The initial state of the sampler was set assuming uniform priors in log a, 
cos ω, 
sin ω, Ω, T0, and κA, as well as a sin i prior for i. The width of the priors were selected from the results of a preliminary fit to the data. First, we fit the imaging data only (Appendix A) to estimate first ranges for the period (log P = 5.0–5.3, with P expressed in days), the eccentricity (e = 0–0.7), and the inclination (i = 110–150°). Then, we employed a least-square Monte Carlo approach (Maire et al. 2015; Schlieder et al. 2016) to fit the imaging and RV data simultaneously and derive a first range for the RV semi-amplitude (0.08–0.23 km s−1). The resulting parameter distributions did not show multimodality.
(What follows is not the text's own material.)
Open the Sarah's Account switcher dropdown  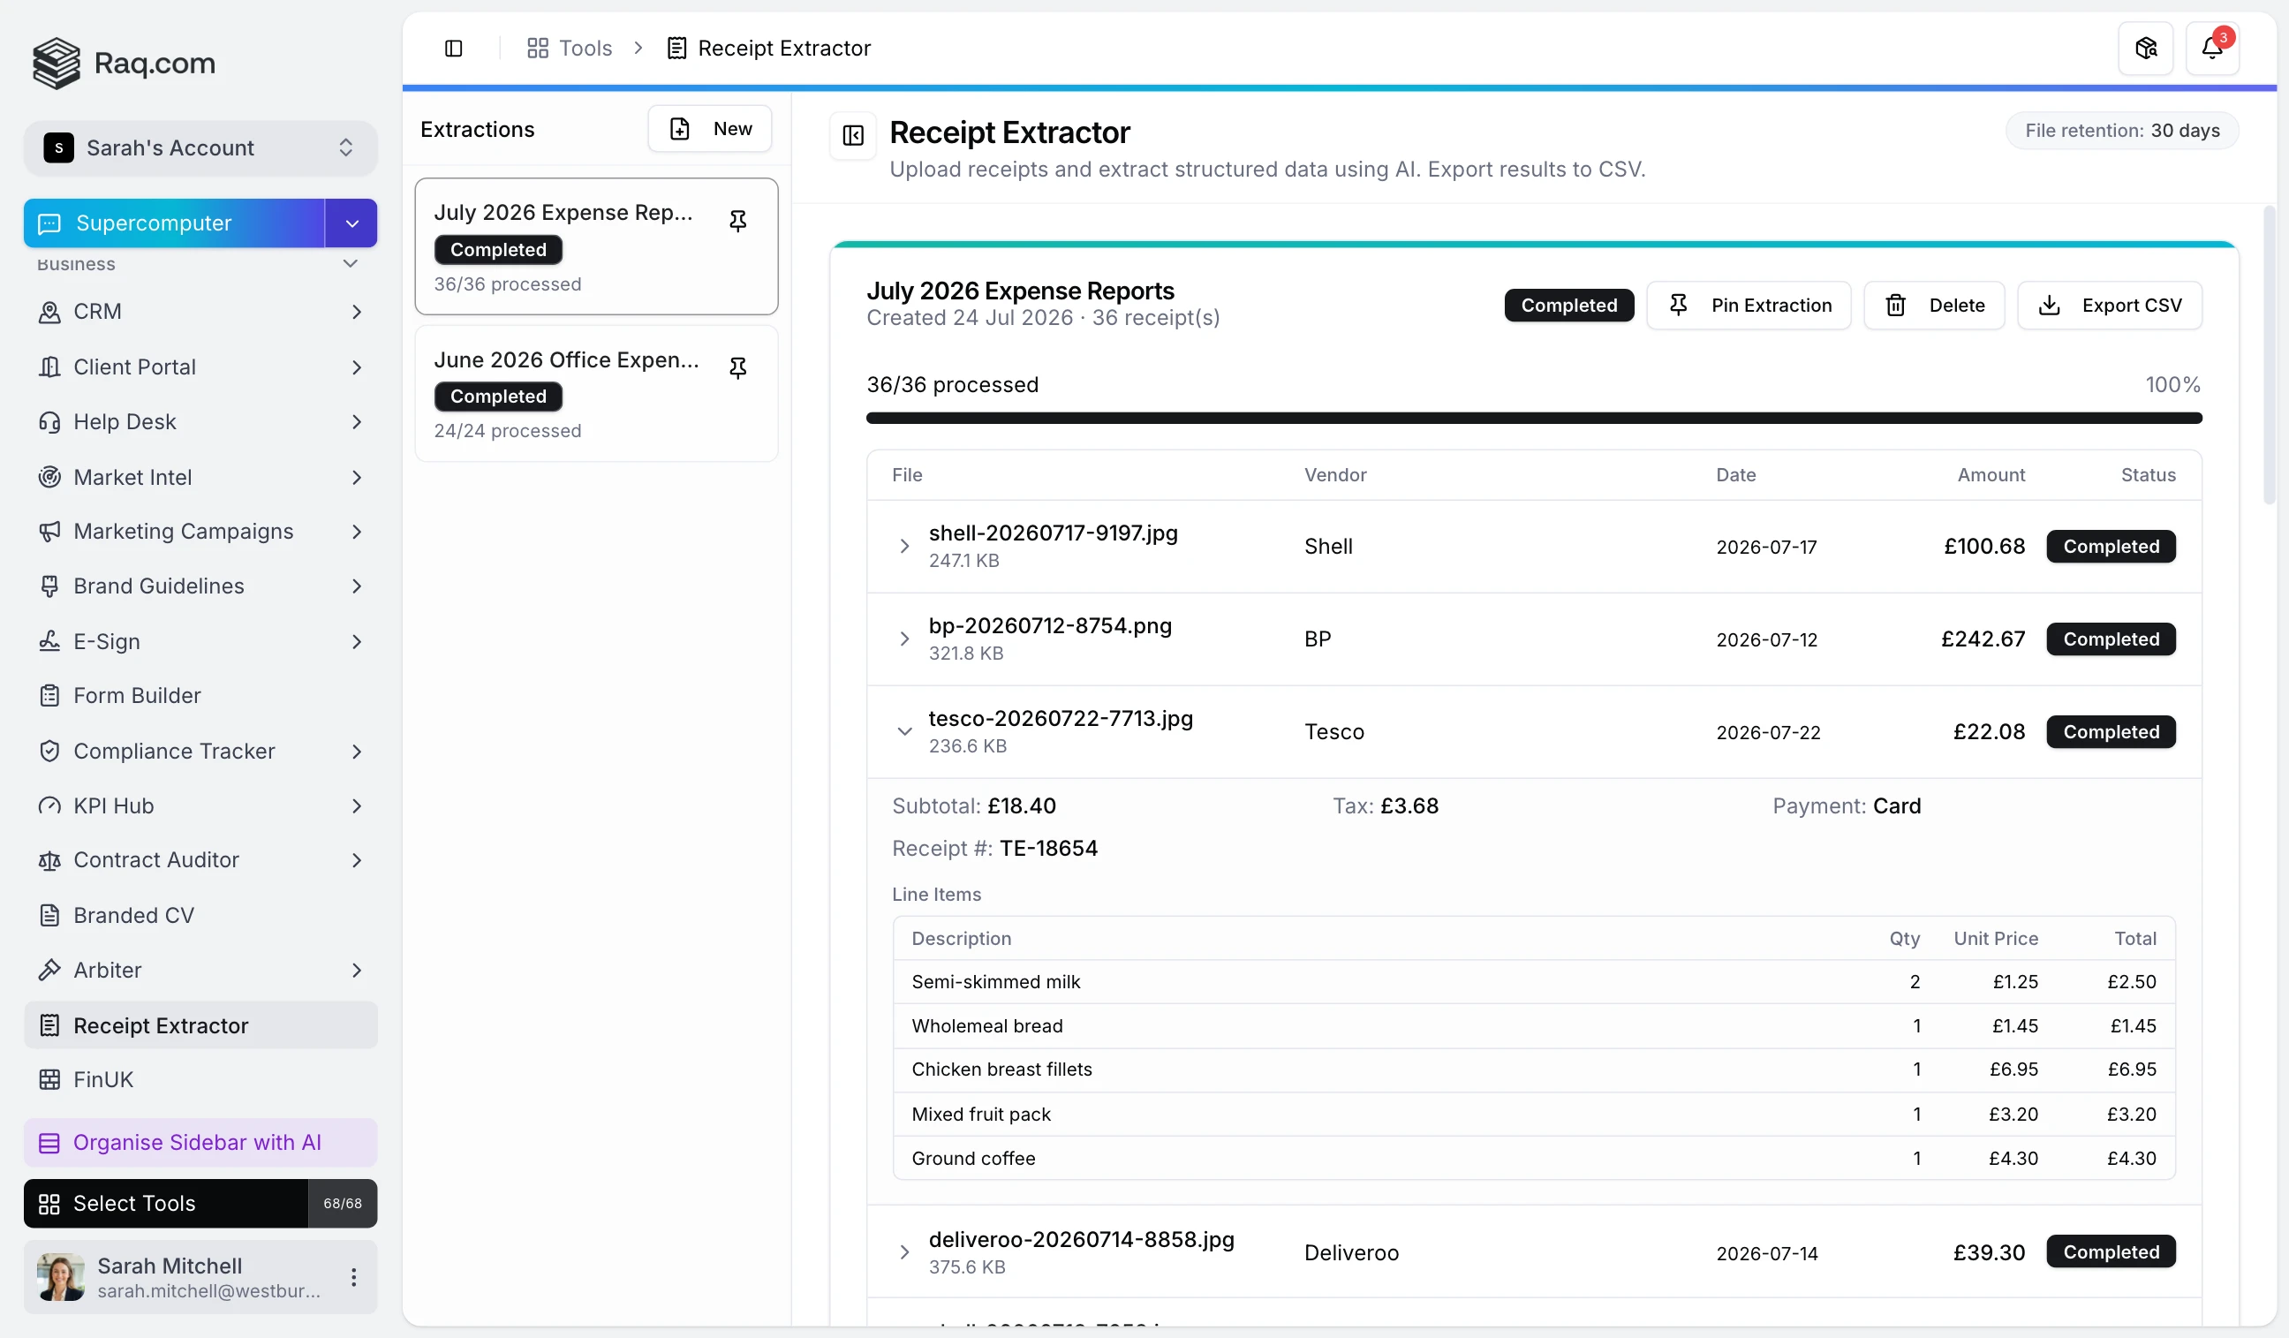pyautogui.click(x=200, y=148)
We present the results of an MCMC fit to the imaging and RV data in Appendix B.
The next two parameters are the parallax and semi-major axis of the orbit of the star around the center of mass of the system. For the parallax, we drew the initial guesses around the nominal value measured by Gaia assuming a combination of a Gaussian distribution for the measurement uncertainties and a uniform distribution for the potential systematics. We drew the semi-major axis of the star around a guess value computed from its mass (0.95 M⊙), the companion mass (0.065 M⊙), and the total semi-major axis, assuming a log-flat distribution with a half-width of 20 mas. The last free parameters in the model are two RV offsets, two RV jitters, one scaling factor for the NIRC2 separation, and two offsets for the NIRC2 and NaCo position angles (Sect. 4.1). We assumed uniform priors for the RV offsets with halfwidths 0.5 m s−1 and log-flat priors for the RV jitters with halfwidths 0.3 m s−1. We assumeduniform priors for the scaling factor for the Keck separations and for the offsets for the Keck and NaCo position angles with widths 0.002, 0.05°, and 0.1°, respectively.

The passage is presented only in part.